Gideon Mantell

Gideon Algernon Mantell ( born February 3, 1790 in Lewes, Sussex, England; † November 10, 1852 in Clapham, Surrey ) was an English physician, geologist and paleontologist, which is attributed to have been the first fossils as originating from dinosaurs.

Life and work

Gideon Mantell was born in Lewes, Sussex and spent the time gave him his doctor's office, with geological research. He collected primarily in Sussex fossils of marine animals, which - as we now know - from the Early Cretaceous period came. When he started with the collection of fossils from the locality Whiteman 's Green, near Cuckfield in 1819, but this came from the early Cretaceous period and came from land and from freshwater organisms. Among his discoveries Cuckfield in 1820 there were also very large bones that even surpassed in size, the William Buckland had discovered in Stonesfield, Oxfordshire. Just before he completed his first book "The Fossils of the South Downs or Illustrations of the Geology of Sussex ," he also found some very large teeth whose origin he could not explain. The often traditional version that he owed the locality for these extraordinary remains of his wife, Mary, who stood him for the illustration of his collection on hand to help, is not occupied. Scientists associated Mantell extraordinary finds fish or mammals from a substantial recent period. Even the famous French scientist Georges Cuvier identified one of the teeth first uses of that discipline " comparative anatomy " as upper incisor of a rhino. Mantell was, however, confident that the worn teeth, notches and had pointed to a herbivorous species, originated from the Mesozoic and that those of an iguana (Iguana ) were similar, except that this animal was 20 times as large. Georges Cuvier soon joined Mantell's opinion on, after he had carried out the examination of the entire fossil teeth and the finds attributed to the early existence of an unknown giant lizard. Mantell named his discovery at first " Iguanosaurus ", but soon changed it in the name Iguanodon ( iguana tooth) to.

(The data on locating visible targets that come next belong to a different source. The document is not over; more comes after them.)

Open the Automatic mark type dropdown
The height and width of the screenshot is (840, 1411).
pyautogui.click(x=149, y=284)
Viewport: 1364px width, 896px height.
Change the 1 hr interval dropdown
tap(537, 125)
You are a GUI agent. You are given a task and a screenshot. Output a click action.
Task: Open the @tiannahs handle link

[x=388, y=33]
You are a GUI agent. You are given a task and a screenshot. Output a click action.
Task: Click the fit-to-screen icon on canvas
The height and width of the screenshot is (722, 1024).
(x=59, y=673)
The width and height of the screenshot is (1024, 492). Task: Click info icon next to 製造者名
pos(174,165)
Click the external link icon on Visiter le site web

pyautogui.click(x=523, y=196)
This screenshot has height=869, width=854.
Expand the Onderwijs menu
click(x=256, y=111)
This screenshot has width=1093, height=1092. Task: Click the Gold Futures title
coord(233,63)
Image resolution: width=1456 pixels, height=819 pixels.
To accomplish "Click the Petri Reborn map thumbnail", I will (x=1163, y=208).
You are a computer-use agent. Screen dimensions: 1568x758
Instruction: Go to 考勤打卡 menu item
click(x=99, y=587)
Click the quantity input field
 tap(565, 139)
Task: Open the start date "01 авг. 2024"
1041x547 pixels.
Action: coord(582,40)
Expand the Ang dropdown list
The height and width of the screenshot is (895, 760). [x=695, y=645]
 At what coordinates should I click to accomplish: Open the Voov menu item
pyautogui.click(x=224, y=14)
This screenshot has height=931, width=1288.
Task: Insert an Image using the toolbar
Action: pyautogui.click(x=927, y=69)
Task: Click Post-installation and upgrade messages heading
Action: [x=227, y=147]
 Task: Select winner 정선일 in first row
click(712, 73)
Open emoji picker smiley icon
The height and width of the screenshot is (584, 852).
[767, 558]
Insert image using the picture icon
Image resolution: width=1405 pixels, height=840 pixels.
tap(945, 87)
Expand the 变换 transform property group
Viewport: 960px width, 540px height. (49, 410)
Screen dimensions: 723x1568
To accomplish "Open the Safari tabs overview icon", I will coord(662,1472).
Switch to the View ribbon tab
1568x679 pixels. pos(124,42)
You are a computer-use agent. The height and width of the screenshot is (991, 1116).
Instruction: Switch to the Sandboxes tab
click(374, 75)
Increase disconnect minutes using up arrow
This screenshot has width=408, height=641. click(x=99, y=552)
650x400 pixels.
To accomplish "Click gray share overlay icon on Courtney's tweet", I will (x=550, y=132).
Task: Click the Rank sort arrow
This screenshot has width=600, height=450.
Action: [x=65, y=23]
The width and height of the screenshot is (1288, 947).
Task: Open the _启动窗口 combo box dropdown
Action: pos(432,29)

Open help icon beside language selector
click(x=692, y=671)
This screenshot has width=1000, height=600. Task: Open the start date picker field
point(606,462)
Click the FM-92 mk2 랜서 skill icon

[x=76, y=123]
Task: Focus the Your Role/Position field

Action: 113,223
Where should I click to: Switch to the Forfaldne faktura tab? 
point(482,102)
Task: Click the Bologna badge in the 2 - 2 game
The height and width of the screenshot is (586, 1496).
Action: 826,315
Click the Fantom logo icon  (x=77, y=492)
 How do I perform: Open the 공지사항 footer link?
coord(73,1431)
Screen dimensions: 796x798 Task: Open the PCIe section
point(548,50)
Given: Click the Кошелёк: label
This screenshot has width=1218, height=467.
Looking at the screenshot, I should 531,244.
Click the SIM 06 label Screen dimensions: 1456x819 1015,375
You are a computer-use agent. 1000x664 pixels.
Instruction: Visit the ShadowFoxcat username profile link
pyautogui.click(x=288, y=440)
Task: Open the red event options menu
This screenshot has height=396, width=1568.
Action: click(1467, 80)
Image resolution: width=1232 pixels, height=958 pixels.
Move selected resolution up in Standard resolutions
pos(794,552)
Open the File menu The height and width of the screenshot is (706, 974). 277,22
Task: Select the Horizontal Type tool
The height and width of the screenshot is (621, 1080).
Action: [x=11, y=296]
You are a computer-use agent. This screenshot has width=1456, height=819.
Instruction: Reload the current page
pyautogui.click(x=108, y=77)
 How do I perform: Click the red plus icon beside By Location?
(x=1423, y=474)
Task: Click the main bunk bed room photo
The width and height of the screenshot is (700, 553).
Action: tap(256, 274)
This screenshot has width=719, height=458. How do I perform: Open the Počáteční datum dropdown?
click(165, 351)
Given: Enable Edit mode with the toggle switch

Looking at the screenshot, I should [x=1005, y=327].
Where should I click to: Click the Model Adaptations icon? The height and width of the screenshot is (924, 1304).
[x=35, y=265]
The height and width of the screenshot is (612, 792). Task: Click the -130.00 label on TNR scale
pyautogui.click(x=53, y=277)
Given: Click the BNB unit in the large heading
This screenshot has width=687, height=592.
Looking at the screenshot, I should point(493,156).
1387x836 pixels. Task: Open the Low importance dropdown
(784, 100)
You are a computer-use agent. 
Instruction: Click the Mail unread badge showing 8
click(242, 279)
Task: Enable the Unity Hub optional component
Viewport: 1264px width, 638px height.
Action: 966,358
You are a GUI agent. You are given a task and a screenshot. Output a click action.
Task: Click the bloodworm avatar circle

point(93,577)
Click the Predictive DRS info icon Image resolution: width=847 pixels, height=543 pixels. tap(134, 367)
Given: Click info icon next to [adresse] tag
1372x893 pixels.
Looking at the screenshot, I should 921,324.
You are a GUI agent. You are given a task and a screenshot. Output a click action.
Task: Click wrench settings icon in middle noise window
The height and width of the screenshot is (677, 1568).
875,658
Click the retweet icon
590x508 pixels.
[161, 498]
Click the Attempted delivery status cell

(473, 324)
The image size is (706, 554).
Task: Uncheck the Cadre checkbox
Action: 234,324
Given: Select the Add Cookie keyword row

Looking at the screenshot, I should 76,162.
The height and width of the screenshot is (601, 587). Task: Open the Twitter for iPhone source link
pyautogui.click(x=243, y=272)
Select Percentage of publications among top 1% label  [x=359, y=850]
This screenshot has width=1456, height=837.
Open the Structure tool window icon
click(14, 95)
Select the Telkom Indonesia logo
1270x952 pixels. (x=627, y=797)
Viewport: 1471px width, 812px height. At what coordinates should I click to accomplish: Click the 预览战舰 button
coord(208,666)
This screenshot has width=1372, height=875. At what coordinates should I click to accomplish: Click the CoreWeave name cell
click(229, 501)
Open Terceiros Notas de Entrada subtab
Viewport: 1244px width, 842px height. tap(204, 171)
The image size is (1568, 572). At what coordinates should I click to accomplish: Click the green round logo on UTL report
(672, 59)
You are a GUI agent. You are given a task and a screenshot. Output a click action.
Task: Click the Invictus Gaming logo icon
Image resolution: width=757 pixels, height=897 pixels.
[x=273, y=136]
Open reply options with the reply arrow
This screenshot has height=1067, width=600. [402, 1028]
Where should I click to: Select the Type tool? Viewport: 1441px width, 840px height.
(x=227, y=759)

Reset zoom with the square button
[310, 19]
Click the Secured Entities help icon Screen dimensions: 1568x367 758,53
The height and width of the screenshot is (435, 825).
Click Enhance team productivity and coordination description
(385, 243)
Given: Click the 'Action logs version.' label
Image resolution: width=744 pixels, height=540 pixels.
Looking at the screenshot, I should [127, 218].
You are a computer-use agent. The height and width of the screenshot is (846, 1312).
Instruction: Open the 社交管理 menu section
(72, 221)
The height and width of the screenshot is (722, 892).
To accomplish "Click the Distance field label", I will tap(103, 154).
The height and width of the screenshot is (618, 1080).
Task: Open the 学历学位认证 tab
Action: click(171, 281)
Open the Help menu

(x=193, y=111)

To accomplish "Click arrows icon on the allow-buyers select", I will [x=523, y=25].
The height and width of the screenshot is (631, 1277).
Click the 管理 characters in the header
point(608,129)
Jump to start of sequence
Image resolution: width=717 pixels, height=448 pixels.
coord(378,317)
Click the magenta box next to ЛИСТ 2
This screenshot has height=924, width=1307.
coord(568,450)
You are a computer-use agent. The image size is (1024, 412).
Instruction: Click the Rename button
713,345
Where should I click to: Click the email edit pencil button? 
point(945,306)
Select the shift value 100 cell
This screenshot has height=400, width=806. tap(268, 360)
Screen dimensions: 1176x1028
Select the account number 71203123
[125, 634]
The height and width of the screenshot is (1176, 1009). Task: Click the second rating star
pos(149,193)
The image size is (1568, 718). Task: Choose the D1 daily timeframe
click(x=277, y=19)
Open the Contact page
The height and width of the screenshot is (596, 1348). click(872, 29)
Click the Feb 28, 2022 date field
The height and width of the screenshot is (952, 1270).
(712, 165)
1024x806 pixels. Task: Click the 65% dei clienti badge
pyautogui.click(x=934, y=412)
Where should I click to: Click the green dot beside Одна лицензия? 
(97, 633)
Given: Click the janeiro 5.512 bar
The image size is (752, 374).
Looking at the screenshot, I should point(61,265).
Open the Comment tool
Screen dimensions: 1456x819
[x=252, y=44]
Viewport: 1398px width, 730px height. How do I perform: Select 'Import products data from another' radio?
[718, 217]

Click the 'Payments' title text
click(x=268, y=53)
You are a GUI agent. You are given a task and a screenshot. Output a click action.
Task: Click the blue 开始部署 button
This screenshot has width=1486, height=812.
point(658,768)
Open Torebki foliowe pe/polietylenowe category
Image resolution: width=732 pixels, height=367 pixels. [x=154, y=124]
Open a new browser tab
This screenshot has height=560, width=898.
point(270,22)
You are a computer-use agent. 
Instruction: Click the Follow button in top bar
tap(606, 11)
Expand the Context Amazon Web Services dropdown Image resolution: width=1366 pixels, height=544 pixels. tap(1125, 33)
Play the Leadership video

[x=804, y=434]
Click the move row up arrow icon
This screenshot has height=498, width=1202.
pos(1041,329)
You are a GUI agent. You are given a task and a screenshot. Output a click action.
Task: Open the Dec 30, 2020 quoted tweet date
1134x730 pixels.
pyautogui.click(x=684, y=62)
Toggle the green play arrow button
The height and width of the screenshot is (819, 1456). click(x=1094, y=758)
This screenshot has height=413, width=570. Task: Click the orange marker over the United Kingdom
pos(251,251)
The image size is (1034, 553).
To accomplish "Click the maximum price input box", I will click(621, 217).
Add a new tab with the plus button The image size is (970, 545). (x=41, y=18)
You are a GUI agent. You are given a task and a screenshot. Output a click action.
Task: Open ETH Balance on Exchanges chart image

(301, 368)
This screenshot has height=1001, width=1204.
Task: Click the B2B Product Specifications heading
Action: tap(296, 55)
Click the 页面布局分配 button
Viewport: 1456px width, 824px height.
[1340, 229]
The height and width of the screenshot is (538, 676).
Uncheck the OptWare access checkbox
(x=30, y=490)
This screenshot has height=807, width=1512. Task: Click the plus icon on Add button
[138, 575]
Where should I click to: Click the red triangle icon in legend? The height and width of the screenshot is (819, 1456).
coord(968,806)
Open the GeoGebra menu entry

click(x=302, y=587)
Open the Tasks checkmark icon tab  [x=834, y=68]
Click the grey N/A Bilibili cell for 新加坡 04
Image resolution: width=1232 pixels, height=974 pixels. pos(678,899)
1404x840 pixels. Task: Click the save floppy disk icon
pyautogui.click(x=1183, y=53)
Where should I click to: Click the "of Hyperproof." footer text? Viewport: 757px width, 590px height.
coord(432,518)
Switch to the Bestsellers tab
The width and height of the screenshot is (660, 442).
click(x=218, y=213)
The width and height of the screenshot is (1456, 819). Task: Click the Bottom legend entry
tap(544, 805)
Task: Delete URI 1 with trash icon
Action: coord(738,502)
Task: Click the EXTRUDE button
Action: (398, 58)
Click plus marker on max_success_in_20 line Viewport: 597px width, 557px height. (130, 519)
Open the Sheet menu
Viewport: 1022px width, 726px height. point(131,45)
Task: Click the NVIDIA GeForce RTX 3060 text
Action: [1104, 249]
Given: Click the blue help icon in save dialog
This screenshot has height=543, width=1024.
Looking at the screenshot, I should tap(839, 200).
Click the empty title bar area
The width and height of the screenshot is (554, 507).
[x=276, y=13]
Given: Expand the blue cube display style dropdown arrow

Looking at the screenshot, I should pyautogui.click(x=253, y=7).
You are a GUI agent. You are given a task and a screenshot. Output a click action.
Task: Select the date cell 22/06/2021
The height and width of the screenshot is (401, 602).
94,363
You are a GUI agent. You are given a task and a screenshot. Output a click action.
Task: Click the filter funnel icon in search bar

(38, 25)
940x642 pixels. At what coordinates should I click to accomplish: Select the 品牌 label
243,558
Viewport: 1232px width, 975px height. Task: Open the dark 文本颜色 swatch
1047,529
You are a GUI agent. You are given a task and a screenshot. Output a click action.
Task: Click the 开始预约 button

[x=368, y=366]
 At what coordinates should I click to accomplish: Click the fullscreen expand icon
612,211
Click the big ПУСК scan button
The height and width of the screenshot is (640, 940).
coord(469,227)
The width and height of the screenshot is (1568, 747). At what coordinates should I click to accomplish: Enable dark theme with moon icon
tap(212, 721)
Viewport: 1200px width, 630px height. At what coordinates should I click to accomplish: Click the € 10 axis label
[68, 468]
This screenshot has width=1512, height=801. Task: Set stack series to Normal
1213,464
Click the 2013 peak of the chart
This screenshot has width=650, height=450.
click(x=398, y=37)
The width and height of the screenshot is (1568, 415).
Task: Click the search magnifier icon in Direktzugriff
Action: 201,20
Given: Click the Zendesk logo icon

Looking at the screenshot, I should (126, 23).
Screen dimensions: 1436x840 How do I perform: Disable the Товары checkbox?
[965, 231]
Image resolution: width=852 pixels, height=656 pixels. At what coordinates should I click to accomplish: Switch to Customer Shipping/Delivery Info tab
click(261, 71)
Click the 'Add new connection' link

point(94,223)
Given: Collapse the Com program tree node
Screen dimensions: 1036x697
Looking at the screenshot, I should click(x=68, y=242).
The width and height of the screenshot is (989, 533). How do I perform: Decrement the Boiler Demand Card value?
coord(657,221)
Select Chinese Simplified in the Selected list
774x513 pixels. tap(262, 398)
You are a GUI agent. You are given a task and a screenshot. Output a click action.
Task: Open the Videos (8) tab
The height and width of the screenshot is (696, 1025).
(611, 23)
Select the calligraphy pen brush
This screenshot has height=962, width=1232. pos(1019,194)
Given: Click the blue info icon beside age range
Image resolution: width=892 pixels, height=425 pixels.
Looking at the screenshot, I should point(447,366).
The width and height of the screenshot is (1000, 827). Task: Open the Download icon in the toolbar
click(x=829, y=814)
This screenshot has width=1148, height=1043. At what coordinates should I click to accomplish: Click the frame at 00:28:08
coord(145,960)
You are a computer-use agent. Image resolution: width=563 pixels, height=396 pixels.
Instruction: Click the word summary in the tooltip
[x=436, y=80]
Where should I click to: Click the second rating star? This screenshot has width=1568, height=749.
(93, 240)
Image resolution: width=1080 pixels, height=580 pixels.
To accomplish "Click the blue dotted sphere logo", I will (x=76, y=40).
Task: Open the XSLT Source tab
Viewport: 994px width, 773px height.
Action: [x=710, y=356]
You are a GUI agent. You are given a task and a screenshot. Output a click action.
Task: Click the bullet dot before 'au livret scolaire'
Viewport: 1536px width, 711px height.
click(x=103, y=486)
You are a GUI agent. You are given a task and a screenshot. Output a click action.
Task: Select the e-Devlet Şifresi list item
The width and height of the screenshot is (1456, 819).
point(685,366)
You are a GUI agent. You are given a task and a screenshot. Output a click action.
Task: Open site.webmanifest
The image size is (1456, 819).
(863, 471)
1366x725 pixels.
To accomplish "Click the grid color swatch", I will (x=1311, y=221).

The most violent contradiction that Mantell's views were met with, came from the highly respected scientist Richard Owen, who represented strongly the view that these teeth could only have come from a mammal. Over the following years Mantell collected more fossils to prove, firstly, that the front legs of this dinosaur were much shorter than the hind legs and could therefore belong to any extant species and on the other, to show that the fossils Owen different vertebrates then assigned, all were part of the Iguanadon.

1825 Mantell published its Notice on the Iguanodon, a Newly Discovered Fossil Reptile, from the Sandstone of Tilgate Forest, in Sussex, which he presented for the first time at a meeting of the Royal Society with success. As a result, he was elected a Fellow of the Royal Society and Honorary Member of the Institut de Paris. He was also awarded the Wollaston Medal of the Geological Society of London.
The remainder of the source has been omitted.